The role of aldehyde oxidase and xanthine oxidase in the biotransformation of a novel negative allosteric modulator of metabotropic glutamate receptor subtype 5

Abstract

Negative allosteric modulation (NAM) of metabotropic glutamate receptor subtype 5 (mGlu₅) represents a therapeutic strategy for the treatment of childhood developmental disorders, such as fragile X syndrome and autism. VU0409106 emerged as a lead compound within a biaryl ether series, displaying potent and selective inhibition of mGlu₅. Despite its high clearance and short half-life, VU0409106 demonstrated efficacy in rodent models of anxiety after extravascular administration. However, lack of a consistent correlation in rat between in vitro hepatic clearance and in vivo plasma clearance for the biaryl ether series prompted an investigation into the biotransformation of VU0409106 using hepatic subcellular fractions. An in vitro appraisal in rat, monkey, and human liver S9 fractions indicated that the principal pathway was NADPH-independent oxidation to metabolite M1 (+16 Da). Both raloxifene (aldehyde oxidase inhibitor) and allopurinol (xanthine oxidase inhibitor) attenuated the formation of M1, thus implicating the contribution of both molybdenum hydroxylases in the biotransformation of VU0409106. The use of ¹⁸O-labeled water in the S9 experiments confirmed the hydroxylase mechanism proposed, because ¹⁸O was incorporated into M1 (+18 Da) as well as in a secondary metabolite (M2; +36 Da), the formation of which was exclusively xanthine oxidase-mediated.

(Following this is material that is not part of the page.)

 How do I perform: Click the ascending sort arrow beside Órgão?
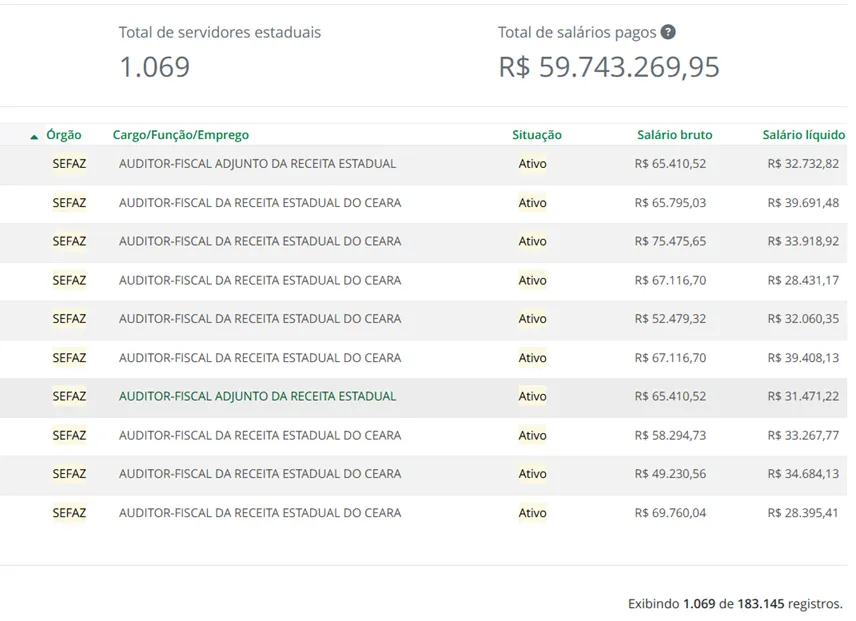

This unusual dual and sequential hydroxylase metabolism was confirmed in liver S9 and hepatocytes of multiple species and correlated with in vivo data because M1 and M2 were the principal metabolites detected in rats administered VU0409106. An in vitro-in vivo correlation of predicted hepatic and plasma clearance was subsequently established for VU0409106 in rats and nonhuman primates.

Scheme 1.

Proposed metabolism of VU0409106 in vitro in rat (r), monkey (m), and human (h) and in vivo in rat plasma (R).

Fig. 1.

Comparison of ¹H NMR of M1 (A) and VU0409106 (B).

Fig. 2.

¹H-¹³C HSQC (A) and ¹H-¹H COSY (B) of M1 in DMSO-d₆ support oxidation at C-6 of the pyrimidine moiety.

Fig. 3.

Representative LC/MS total ion current (TIC) (A) of extracts from a rat hepatic S9 incubation of VU0409106 and LC-UV chromatograms (overlay) of extracts from rat (B), dog (C), monkey (D), and human (E) hepatic S9 incubations of VU0409106 showing principal metabolites and the species differences in metabolism. An LC-UV trace of rat plasma (F) shows additional metabolites not detected in vitro.

Scheme 2.

Metabolism of the methylated analog VU0465585 (A) and the fluoropyridine analog VU0458442 (B) in rat S9 indicates the sensitivity of AO and XO metabolism to pyrimidine substitution.

Fig. 4.

Raloxifene (100 μM, AO inhibitor), hydralazine (100 μM, AO inhibitor), and allopurinol (100 μM, XO inhibitor) inhibit the metabolism of VU0409106 metabolism in rat (A) and human (B) hepatic S9 (−NADPH), effectively reducing the formation of M1 (percentage of control).

Fig. 5.

The selective XO inhibitor allopurinol (100 μM), but not the AO inhibitors (raloxifene or hydralazine, 100 μM), prevent the biotransformation of M1 to M2 in rat hepatic S9 (M2 formation as percentage of control).

Fig. 6.

Mass spectra of M1 (A) and M2 (B) from rat hepatic S9 incubations performed in H₂¹⁸O indicate the incorporation of ¹⁸O into the respective metabolites. The insets to A and B are MS/MS spectra of ¹⁸O-labeled metabolites and provide evidence for regiochemical insertion of ¹⁸O into M1 and M2.